Testimonianza dall’India: «Qui manca tutto e la Polizia percuote chi gironzola senza motivo»

Nirmal ha 32 anni. Vive in India, nello stato del Rajasthan, nei pressi di Jaipur.

«In India tutto ha avuto inizio il 22 marzo», esordisce l’uomo, «Quando il primo ministro, Narendra Modi, per la prima volta ha chiesto a tutta la nazione un giorno di coprifuoco». Il Premier ha, infatti, imposto a tutta la popolazione di rimanere a casa dalle 7:00 alle 21:00, in quella che si è strutturata come una prova generale di lockdown. Nirmal si lancia in una piccola riflessione sociologica a proposito: «Interessante capire perché gli indiani accettino di rimanere a casa quando l’India ha un gran numero di persone che non sono istruite: è tutto merito della buona influenza del nostro Primo Ministro». Infatti, spiega, l’iniziativa del 22 marzo ha avuto molto successo.

Il Presidente, però, ha anche sortito indirettamente l’effetto contrario, secondo il giovane indiano. In alcune zone, improvvisamente, il numero di infetti da Coronavirus ha iniziato ad aumentare. La ragione, pensa Nirmal, è strettamente legata al malcontento nei confronti del Primo Ministro. Alcuni musulmani, circa 2500, si sono riuniti in un unico posto nonostante i divieti e hanno dato vita a un evento denominato «Jamat», che pare abbia influito sulla diffusione del contagio in diversi stati dell’India.

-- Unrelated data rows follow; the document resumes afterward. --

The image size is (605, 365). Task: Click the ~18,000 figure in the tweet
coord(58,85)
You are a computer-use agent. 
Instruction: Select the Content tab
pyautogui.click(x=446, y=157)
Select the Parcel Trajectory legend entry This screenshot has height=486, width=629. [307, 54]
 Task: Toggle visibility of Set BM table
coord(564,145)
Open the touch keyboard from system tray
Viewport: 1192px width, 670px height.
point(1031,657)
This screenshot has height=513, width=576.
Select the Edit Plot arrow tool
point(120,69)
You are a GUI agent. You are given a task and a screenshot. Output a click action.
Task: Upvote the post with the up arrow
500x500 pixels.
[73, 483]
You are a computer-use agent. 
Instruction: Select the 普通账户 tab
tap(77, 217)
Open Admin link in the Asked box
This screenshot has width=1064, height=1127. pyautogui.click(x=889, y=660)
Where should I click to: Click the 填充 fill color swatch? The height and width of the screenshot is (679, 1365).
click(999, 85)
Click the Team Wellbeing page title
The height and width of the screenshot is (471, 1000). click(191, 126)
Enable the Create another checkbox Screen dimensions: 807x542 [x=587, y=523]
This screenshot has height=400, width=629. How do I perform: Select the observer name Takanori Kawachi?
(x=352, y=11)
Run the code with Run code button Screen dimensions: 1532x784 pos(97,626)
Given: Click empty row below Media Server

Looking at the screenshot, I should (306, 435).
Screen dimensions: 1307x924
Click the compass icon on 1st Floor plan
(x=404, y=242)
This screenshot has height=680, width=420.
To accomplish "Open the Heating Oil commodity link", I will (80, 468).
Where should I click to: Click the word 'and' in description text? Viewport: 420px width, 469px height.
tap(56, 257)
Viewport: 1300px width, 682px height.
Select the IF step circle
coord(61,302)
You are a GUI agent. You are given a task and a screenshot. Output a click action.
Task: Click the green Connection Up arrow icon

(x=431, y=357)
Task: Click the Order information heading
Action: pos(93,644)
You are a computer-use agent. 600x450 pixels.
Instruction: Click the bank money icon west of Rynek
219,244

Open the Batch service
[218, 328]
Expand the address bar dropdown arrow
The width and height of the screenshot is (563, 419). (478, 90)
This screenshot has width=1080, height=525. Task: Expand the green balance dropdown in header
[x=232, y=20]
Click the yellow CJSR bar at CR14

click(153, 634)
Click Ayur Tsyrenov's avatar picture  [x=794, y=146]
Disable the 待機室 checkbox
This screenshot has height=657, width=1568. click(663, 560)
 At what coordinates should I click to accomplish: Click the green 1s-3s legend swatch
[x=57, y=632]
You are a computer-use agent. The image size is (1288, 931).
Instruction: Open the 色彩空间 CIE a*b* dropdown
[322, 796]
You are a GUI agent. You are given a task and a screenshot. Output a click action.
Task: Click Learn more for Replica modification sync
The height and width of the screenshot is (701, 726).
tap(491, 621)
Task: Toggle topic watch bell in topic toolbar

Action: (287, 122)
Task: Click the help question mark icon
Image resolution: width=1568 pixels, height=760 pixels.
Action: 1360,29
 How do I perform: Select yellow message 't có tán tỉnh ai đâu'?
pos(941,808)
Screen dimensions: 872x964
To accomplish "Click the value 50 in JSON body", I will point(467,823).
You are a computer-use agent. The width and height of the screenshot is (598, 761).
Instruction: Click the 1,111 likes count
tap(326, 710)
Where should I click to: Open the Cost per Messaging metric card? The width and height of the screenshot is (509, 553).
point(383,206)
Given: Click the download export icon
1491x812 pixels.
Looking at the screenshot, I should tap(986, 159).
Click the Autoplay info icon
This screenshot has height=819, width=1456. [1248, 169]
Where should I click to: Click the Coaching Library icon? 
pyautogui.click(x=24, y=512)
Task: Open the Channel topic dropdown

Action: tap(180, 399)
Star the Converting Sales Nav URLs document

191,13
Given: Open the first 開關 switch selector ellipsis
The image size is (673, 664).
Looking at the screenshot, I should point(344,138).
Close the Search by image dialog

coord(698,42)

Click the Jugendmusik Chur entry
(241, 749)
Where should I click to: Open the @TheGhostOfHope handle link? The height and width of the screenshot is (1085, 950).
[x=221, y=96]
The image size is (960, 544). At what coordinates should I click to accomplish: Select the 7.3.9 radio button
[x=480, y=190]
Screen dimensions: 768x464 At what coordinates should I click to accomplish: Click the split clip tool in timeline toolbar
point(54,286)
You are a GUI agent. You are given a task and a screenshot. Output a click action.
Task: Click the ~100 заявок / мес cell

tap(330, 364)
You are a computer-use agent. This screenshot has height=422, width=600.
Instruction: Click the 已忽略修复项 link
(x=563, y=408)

«In conseguenza della crescita degli infetti, il 23 marzo, Modi ha previsto la chiusura per 21 giorni», racconta il nostro intervistato, «E possiamo uscire da casa solo per acquistare generi alimentari, medicine e il giornale». La situazione, a suo avviso, risulta sotto controllo per ora, dal momento che la maggioranza dei suoi connazionali osserva rigorosamente le prescrizioni e chi, invece, si discosta da esse viene severamente punito dalle forze dell’ordine, le quali stanno effettuando rigidi controlli con metodi severi che noi in Italia, fortunatamente, ignoriamo: «La Polizia percuote con un bastone chi viene sorpreso a gironzolare senza un valido motivo. Inoltre, getta a terra la merce di quei commercianti che effettuano vendite al di fuori dell’orario consentito». Già, perché, in un’organizzazione piuttosto illogica, è permesso fare la spesa solo dalle 11 alle 15: qualcosa di disastroso in un Paese con una significativa densità di popolazione, la quale dovrebbe all’opposto suggerire, come auspica Nirmal, uno scaglionamento per uscire dalla propria abitazione. Per queste dinamiche, è molto dubbioso sul fatto che tutto possa tornare alla normalità il 14 aprile, dopo appena tre settimane di chiusura.

Occupiamoci ora di ciò che più importa al momento, ossia della situazione sanitaria: «Qui il personale medico sta facendo un ottimo lavoro, nonostante manchi tutto, dalle mascherine, ai disinfettanti ai respiratori. Mia madre, che è infermiera, deve acquistarsi da sola le protezioni. Vedo il terrore nei suoi occhi quando rientra a casa. Tutto questo perché l’India investe solo $0.011 in sanità per ogni cittadino», denuncia l’uomo. Lodevole è, però, la gestione di chi fa ritorno nel Paese da altri Stati:  «I medici stanno andando a casa di tutti quelli che tornano dall’estero; prendono il loro campione per analizzarlo e li sottopongono alla quarantena presso il loro domicilio». Nonostante i sanitari si stiano prodigando alacremente e i contagiati al momento siano ancora piuttosto esigui, Nirmal mostra seria preoccupazione in relazione alle suddette carenze e conclude: «Se il Covid dovesse diffondersi qua su vasta scala, potremmo assistere anche a 15-20 milioni di morti».